DDN’s burst buffer technology, known as IME® (Infinite Memory Engine) garnered a lot of attention at SC16 and in the press in the past few weeks, and I wanted to take a few minutes to discuss why. New customers, benchmarks, live demos, and the recently announced availability of IME Version 1.0 helped generate interest, but the timing is also right for burst buffers.
Burst buffers are not a new idea, but working implementations are – and they are evolving to address performance needs that weren’t even identified, let alone well understood, until very recently.
We push computing faster and data bigger to achieve specific goals – to model complex systems and predict outcomes with more accuracy – to deliver better answers, faster. As we push, we break things – we break our own tools, and they need to be changed, worked around, or discarded to solve the next level of problem. The rate of increase in computational power is the engine driving these changes, and the speed of that rate of change dictates how fast we need to innovate all the pieces around it to keep it fed.
Burst buffers were originally conceived to absorb peak data creation from large, single computers as a cheaper alternative to buying enough traditional storage to meet peak needs.
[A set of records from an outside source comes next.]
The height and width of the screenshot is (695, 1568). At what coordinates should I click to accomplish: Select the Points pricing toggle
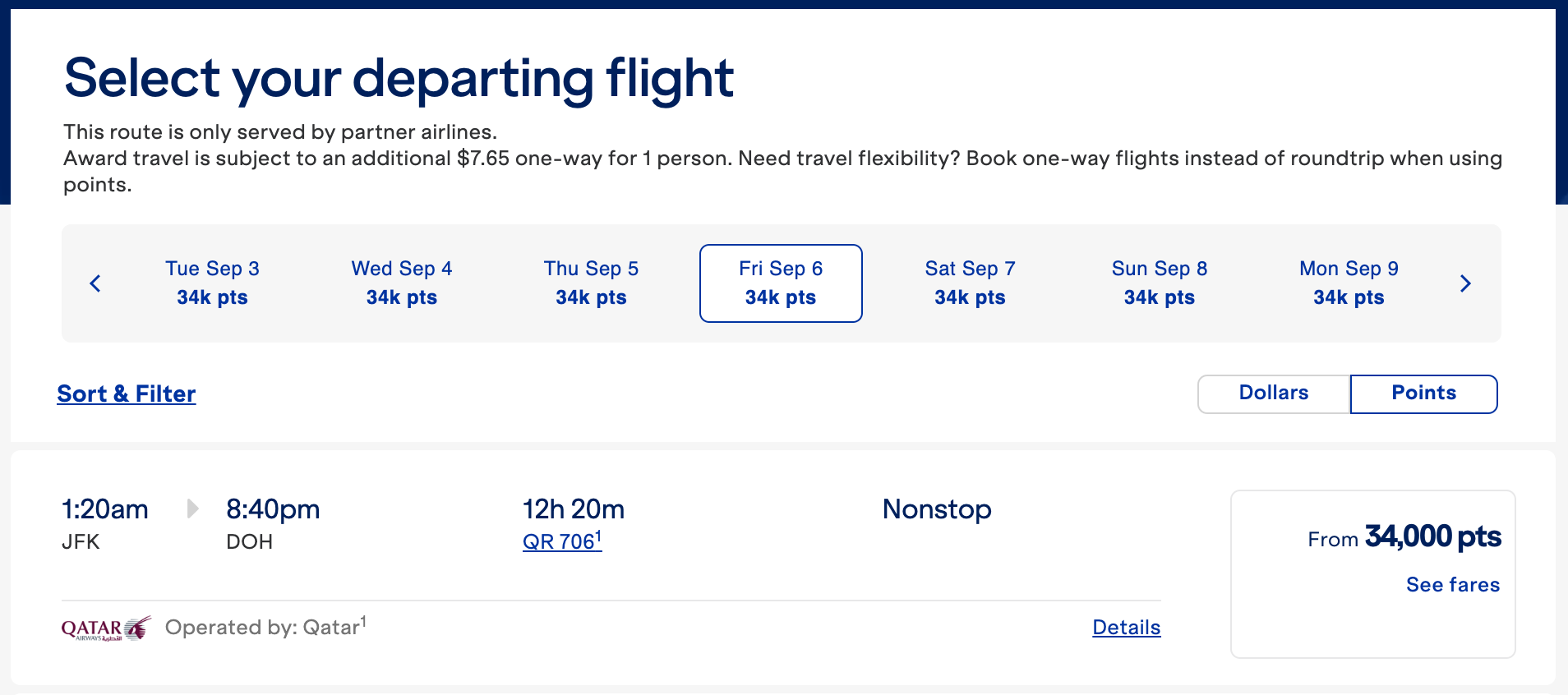pyautogui.click(x=1423, y=394)
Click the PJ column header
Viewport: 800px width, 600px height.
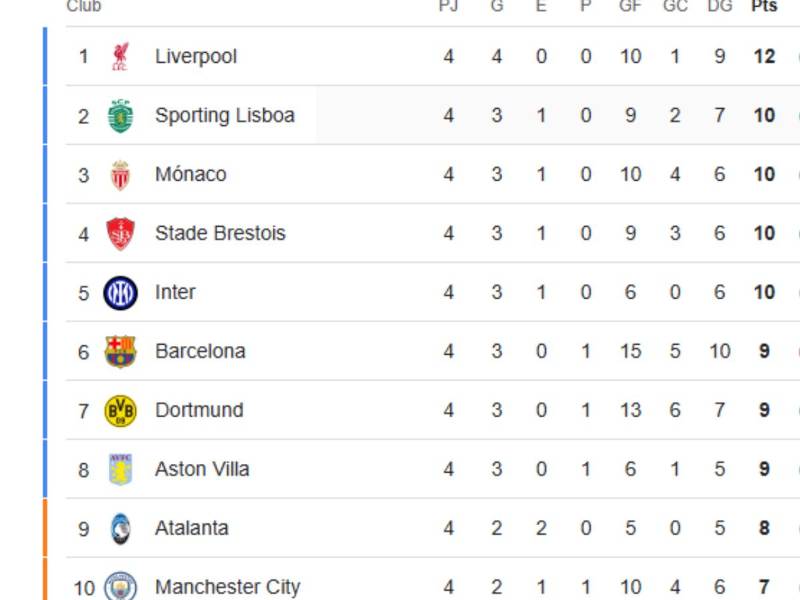click(x=448, y=7)
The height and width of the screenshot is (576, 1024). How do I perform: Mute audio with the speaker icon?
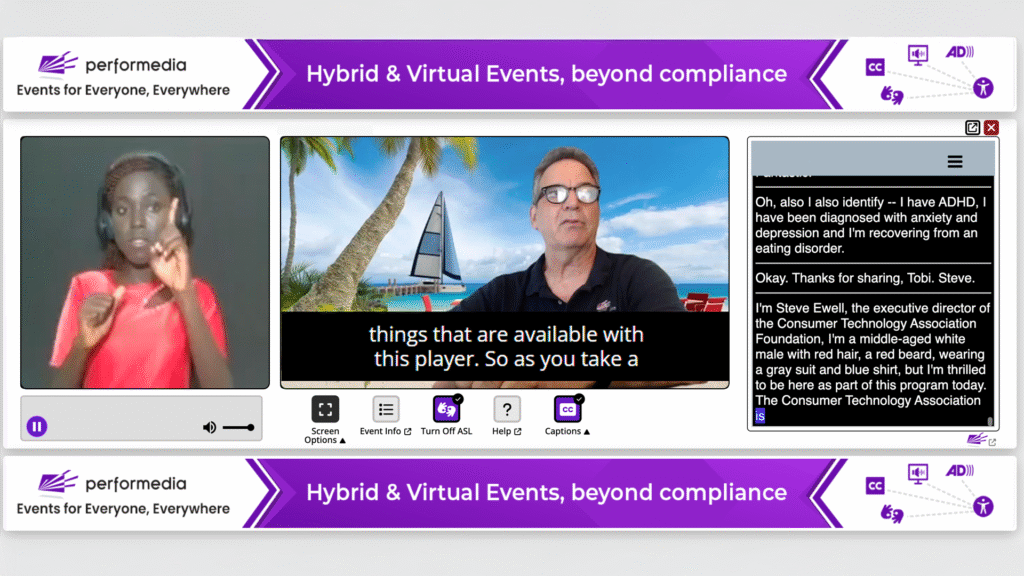pos(209,428)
Since then, they have evolved, adding capabilities to address new needs that have sprung up as real computational power has grown.
Infinite Memory Engine (IME) is DDN’s burst buffer. It is also a software-defined application-aware I/O accelerator that manages a tier of fast storage – currently NVMe – that resides between compute nodes and primary storage.
This layer of fast storage is cost effective in absorbing a huge amount of I/O, so sites running a single, large system or multiple, large systems don’t have to overspend on traditional storage to get enough performance to absorb the site’s I/O peaks.
Once the data is in the burst buffer, however, it still needs to get into persistent storage. This challenge occurs because these sites rely on parallel file systems whose performance degrades rapidly when they are asked to handle a huge number of small requests all at once.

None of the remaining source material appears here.